民法改正講義案12(連帯債務・連帯債権・連帯保証1)

1 絶対効の範囲は、更改・相殺・混同のみ

【第441条】
第四百三十八条、第四百三十九条第一項及び前条に規定する場合を除き、
連帯債務者の一人について生じた事由は、他の連帯債務者に対してその効力を生じない。
ただし、債権者及び他の連帯債務者の一人が別段の意思を表示したときは、
当該他の連帯債務者に対する効力は、その意思に従う。
【第438条】
連帯債務者の一人と債権者との間に更改があったときは、債権は、全ての連帯債務者の利益の
ために消滅する
【第439条】
連帯債務者の一人が債権者に対して債権を有する場合において、その連帯債務者が相殺を
援用したときは、債権は、全ての連帯債務者の利益のために消滅する。
【第440条】
連帯債務者の一人と債権者との間に混同があったときは、その連帯債務者は、
弁済をしたものとみなす。

(1)ひとこと解説

連帯債務者の1人つき、更改・相殺・混同があった場合に限り、ほかの連帯債務者にも効果が生じます。

(2)詳細解説

連帯債務に関する絶対効は、更改・相殺・混同のみとなりました。
旧法では、絶対効となる行為は、いろいろありました(資格試験を受験するときに、必死で覚えたものです。
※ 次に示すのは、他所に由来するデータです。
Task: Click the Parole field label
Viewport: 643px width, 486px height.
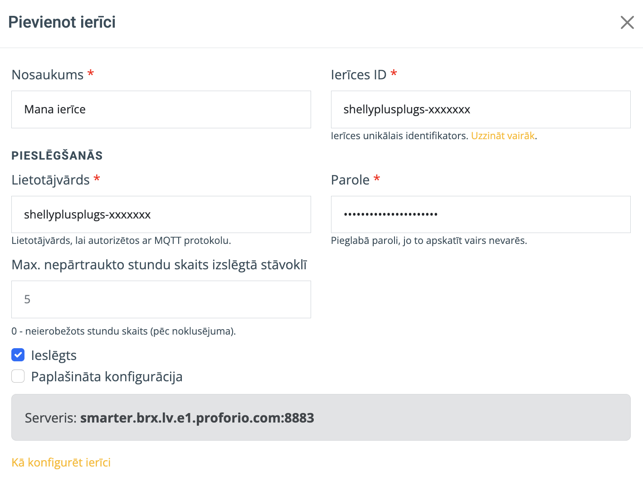Action: coord(350,180)
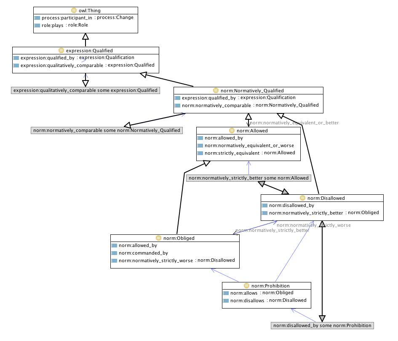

)。

しかし、新法では、特に、更改・相殺・混同のみ、絶対効が生じるようになりました、特に、請求が相対効になったので、連帯債務者全員に請求しないと、履行遅滞にならなかったり、時効が進行したりしまいかねないことになるので要注意です。

(3)補足

連帯保証人についても同じです。

【第458条】
第四百三十八条、第四百三十九条第一項、第四百四十条及び第四百四十一条の規定は、主たる債務者と連帯して債務を負担する保証人について生じた事由について準用する。